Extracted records
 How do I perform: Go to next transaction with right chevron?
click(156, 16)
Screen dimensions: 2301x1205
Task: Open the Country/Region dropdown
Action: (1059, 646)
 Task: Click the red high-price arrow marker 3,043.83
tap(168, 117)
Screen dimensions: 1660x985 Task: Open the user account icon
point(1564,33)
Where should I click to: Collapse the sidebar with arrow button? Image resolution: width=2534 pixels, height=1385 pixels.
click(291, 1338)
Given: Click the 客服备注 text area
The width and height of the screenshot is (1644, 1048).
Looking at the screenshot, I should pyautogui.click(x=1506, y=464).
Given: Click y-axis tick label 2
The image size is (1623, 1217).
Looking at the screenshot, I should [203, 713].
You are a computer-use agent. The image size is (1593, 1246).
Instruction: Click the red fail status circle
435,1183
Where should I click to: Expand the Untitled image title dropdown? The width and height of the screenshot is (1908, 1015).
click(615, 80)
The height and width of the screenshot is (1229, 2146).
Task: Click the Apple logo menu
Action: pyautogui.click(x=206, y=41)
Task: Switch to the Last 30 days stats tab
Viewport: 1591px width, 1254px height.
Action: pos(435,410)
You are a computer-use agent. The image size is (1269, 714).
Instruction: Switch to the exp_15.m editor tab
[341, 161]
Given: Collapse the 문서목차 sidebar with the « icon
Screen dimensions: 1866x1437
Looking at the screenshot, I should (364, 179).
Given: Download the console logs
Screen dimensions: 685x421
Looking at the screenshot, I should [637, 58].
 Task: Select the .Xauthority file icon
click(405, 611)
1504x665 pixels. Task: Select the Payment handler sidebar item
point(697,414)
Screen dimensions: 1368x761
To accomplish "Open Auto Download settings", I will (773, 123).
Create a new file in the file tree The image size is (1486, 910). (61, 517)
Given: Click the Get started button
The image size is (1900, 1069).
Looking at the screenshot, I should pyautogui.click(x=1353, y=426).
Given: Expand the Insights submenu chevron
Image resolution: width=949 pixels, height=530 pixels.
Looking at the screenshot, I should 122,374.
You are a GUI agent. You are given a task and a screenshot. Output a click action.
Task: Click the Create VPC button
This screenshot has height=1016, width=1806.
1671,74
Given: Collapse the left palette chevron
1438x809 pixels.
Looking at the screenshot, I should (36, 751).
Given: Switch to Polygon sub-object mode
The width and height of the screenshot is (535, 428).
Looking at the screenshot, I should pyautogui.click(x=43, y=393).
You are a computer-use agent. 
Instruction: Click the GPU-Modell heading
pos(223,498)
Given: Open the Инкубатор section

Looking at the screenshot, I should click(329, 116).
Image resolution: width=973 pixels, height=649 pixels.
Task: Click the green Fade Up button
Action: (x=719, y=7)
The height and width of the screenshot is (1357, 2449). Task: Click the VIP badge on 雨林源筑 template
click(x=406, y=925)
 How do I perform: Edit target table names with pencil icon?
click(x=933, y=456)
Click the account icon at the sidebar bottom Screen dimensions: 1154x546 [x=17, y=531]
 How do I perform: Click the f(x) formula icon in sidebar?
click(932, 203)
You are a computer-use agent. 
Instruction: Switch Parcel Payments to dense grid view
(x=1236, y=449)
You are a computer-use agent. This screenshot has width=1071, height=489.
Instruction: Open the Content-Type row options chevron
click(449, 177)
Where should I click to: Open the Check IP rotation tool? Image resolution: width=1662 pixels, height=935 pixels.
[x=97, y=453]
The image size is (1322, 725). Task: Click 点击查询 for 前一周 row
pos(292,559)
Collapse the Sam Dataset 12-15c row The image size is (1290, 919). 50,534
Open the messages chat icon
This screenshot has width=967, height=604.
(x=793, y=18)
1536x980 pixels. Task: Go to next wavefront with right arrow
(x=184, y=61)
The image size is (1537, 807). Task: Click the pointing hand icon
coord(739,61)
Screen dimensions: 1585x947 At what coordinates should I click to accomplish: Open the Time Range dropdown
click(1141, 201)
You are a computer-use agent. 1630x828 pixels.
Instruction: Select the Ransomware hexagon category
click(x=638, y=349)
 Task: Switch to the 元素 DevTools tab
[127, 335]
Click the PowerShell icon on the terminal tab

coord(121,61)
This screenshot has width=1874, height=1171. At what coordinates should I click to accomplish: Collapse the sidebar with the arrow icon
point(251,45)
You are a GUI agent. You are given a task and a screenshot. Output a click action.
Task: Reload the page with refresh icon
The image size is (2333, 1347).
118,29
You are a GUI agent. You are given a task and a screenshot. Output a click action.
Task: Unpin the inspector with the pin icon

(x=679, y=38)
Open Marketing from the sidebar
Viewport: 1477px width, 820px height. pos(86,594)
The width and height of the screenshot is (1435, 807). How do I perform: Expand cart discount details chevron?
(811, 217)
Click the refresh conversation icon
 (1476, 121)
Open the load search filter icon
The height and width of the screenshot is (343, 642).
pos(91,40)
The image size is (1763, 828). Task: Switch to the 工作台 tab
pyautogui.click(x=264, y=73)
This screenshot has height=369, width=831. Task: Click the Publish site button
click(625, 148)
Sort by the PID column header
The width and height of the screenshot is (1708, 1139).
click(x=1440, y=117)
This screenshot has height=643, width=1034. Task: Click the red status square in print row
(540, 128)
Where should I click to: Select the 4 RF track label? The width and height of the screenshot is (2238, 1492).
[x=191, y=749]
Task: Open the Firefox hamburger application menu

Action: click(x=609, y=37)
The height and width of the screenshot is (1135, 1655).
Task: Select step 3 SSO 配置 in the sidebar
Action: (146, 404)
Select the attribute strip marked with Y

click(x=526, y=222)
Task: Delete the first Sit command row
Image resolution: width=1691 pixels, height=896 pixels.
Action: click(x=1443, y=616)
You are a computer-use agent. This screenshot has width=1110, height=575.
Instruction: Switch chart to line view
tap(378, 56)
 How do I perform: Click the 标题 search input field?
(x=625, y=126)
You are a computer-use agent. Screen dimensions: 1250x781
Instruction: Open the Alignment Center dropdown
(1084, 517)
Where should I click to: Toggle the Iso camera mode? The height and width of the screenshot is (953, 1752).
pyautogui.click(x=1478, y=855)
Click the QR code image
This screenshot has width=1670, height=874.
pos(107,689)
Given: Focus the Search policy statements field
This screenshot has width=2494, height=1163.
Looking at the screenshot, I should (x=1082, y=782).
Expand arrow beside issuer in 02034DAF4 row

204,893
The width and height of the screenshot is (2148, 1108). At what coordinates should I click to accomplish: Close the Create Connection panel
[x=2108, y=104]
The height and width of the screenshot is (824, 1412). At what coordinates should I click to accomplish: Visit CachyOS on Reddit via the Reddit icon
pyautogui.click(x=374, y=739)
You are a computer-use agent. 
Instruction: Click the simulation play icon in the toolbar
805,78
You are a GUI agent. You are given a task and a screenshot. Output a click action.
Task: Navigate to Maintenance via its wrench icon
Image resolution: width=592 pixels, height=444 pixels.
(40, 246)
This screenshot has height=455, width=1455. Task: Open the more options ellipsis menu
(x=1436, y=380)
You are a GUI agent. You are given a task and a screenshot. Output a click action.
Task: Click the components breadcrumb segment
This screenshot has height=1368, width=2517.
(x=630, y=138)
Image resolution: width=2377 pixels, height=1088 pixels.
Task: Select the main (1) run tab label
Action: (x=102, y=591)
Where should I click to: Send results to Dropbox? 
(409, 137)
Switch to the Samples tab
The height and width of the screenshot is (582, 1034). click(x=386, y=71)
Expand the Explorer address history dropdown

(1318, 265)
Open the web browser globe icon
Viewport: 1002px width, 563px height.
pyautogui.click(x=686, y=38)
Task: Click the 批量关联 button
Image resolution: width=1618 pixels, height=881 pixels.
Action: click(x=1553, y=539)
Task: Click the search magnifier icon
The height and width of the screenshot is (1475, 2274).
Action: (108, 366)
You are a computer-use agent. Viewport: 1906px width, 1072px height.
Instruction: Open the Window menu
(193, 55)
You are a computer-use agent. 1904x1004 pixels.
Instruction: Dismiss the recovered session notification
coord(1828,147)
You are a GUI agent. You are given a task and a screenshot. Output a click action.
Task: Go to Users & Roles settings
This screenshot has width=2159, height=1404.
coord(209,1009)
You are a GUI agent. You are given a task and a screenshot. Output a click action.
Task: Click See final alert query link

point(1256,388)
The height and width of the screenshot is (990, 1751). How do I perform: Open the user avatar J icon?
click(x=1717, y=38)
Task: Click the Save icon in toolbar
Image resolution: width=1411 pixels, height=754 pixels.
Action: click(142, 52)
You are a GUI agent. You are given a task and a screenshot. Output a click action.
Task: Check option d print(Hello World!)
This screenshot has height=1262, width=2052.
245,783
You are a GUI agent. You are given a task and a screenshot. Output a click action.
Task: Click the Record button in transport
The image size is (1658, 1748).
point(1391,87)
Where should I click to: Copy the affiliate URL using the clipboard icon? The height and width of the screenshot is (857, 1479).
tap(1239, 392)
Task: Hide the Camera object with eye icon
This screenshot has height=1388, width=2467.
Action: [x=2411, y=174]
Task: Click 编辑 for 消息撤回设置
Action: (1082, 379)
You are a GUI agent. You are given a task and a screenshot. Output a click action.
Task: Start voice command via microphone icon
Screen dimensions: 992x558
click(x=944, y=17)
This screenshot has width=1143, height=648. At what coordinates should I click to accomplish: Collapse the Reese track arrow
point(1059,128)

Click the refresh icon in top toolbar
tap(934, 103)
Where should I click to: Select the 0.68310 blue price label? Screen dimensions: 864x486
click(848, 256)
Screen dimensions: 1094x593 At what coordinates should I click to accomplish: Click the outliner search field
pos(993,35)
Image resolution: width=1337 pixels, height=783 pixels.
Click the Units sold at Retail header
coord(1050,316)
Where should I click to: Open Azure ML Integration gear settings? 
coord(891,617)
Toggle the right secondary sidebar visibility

▸ TASK DESCRIPTION: Search the entries for the string "command" and copy each line where it occurs.

▸ EXERCISE SOLUTION:
Task: Delete the first Sit command row
Task: Start voice command via microphone icon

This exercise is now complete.